Recent advances in single-molecule sequencing techniques, such as Nanopore sequencing, improved read length, increased sequencing throughput, and enabled direct detection of DNA modifications through the analysis of raw signals. These DNA modifications include naturally occurring modifications such as DNA methylations, as well as modifications that are introduced by DNA damage or through synthetic modifications to one of the four standard nucleotides.  To improve the performance of detecting DNA modifications, especially synthetically introduced modifications, we developed a novel computational tool called NanoMod. NanoMod takes raw signal data on a pair of DNA samples with and without modified bases, extracts signal intensities, performs base error correction based on a reference sequence, and then identifies bases with modifications by comparing the distribution of raw signals between two samples, while taking into account of the effects of neighboring bases on modified bases ("neighborhood effects"). We evaluated NanoMod on simulation data sets, based on different types of modifications and different magnitudes of neighborhood effects, and found that NanoMod outperformed other methods in identifying known modified bases. Additionally, we demonstrated superior performance of NanoMod on an E. coli data set with 5mC (5-methylcytosine) modifications. Conclusions: In summary, NanoMod is a flexible tool to detect DNA modifications with single-base resolution from raw signals in Nanopore sequencing, and will greatly facilitate large-scale functional genomics experiments in the future that use modified nucleotides. For more details, see https://bmcgenomics.biomedcentral.com/articles/10.1186/s12864-018-5372-8.

7. DeepMod

DNA base modifications, such as C5-methylcytosine (5mC) and N6-methyldeoxyadenosine (6mA), are important types of epigenetic regulations and play critical roles in cellular and molecular functions. We designed DeepMod, a bidirectional recurrent neural network (RNN) with long short-term memory (LSTM) to detect DNA 5mC and 6mA modifications using raw electric signals of Oxford Nanopore sequencing. We evaluated DeepMod on three types of genomes (Escherichia coli, Chlamydomonas reinhardtii and human genomes), and demonstrated that it performs well for genome-scale detection of DNA modifications. For more details, see https://www.nature.com/articles/s41467-019-10168-2.
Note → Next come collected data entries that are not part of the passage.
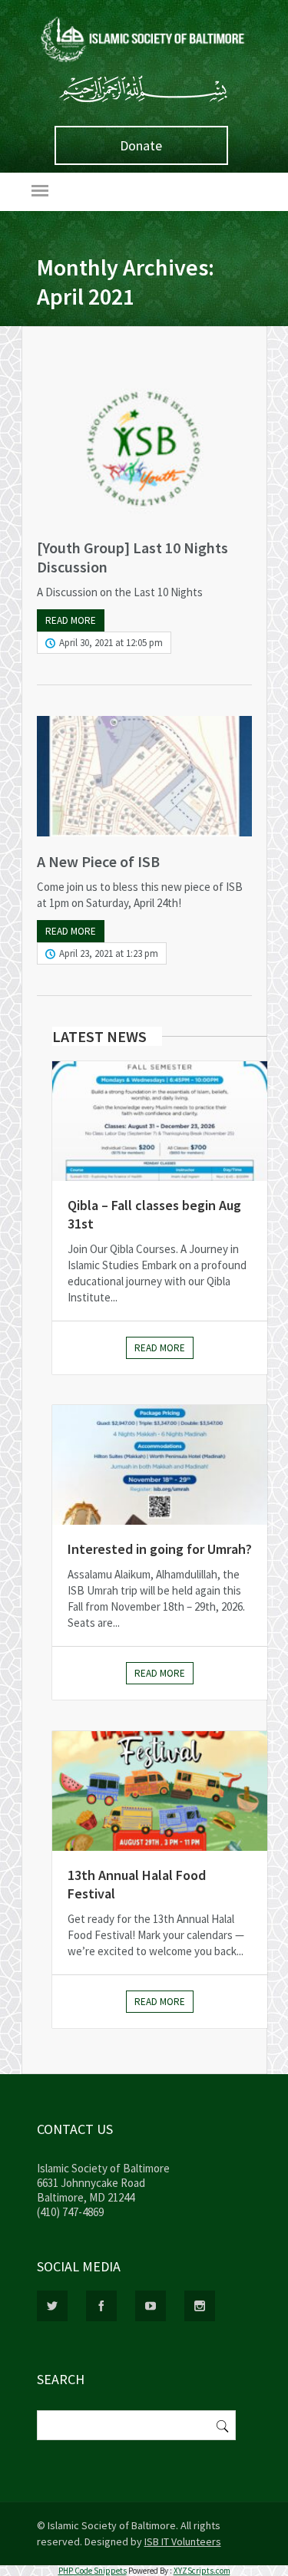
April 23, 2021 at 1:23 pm (108, 953)
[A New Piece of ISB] (144, 776)
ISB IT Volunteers (182, 2541)
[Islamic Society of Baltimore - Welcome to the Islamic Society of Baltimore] (144, 63)
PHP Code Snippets (92, 2570)
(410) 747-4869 (70, 2212)
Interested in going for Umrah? (160, 1549)
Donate (141, 145)
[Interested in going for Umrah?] (159, 1465)
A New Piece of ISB (98, 861)
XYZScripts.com (202, 2570)
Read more (70, 620)
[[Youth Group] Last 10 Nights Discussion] (144, 447)
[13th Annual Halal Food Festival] (159, 1791)
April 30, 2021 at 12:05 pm (111, 642)
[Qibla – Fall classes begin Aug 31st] (159, 1121)
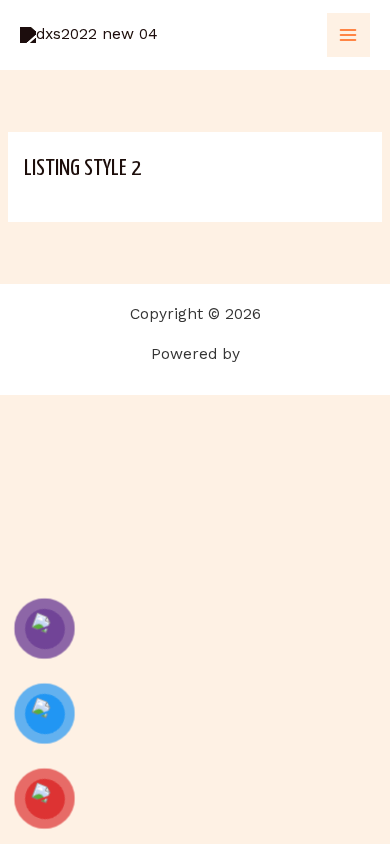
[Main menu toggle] (348, 34)
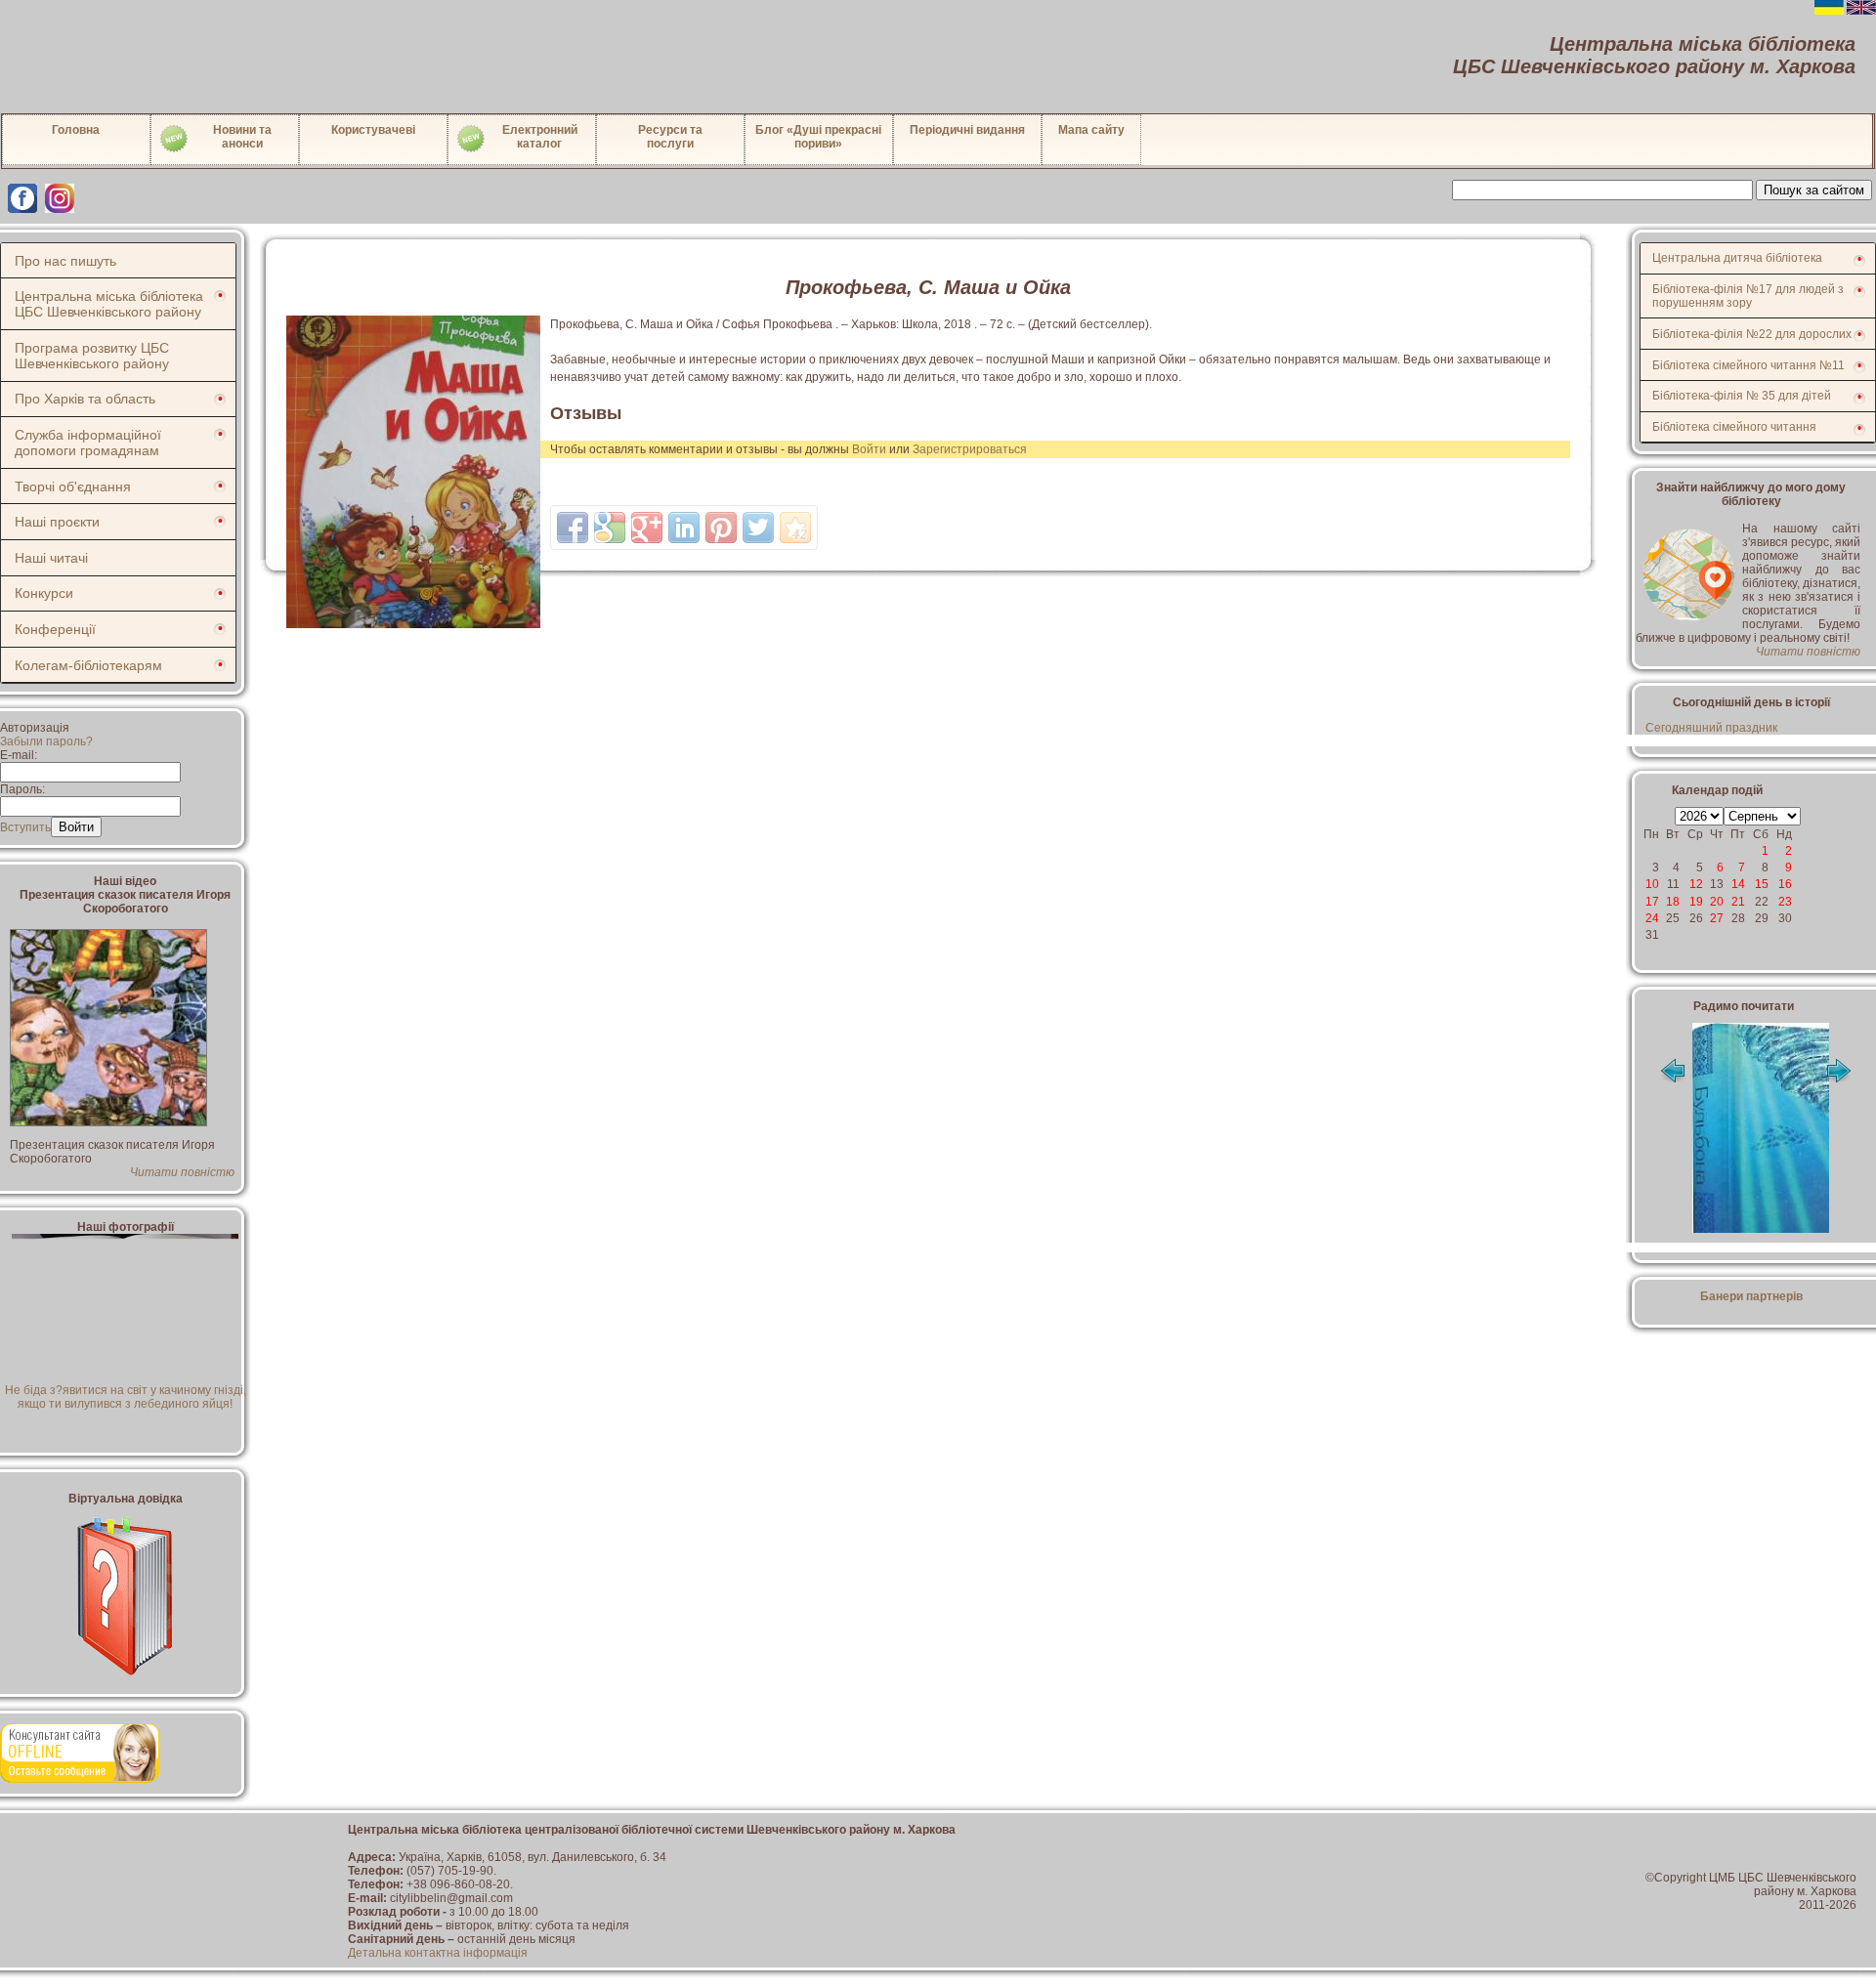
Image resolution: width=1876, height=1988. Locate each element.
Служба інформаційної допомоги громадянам (88, 442)
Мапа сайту (1091, 130)
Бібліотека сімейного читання (1734, 427)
8. Complete characterization of microbiome

The era of complete genome assemblies for microbiome studies are coming!!! We are evaluating the use of long-read sequencing to perform complete genome assembly on mixed microbial communities, and assess how this technology can significantly improve our understanding of microbiome and human health, compared to traditional 16s studies or shotgun sequencing studies using Illumina sequencing. Some exciting results are forthcoming.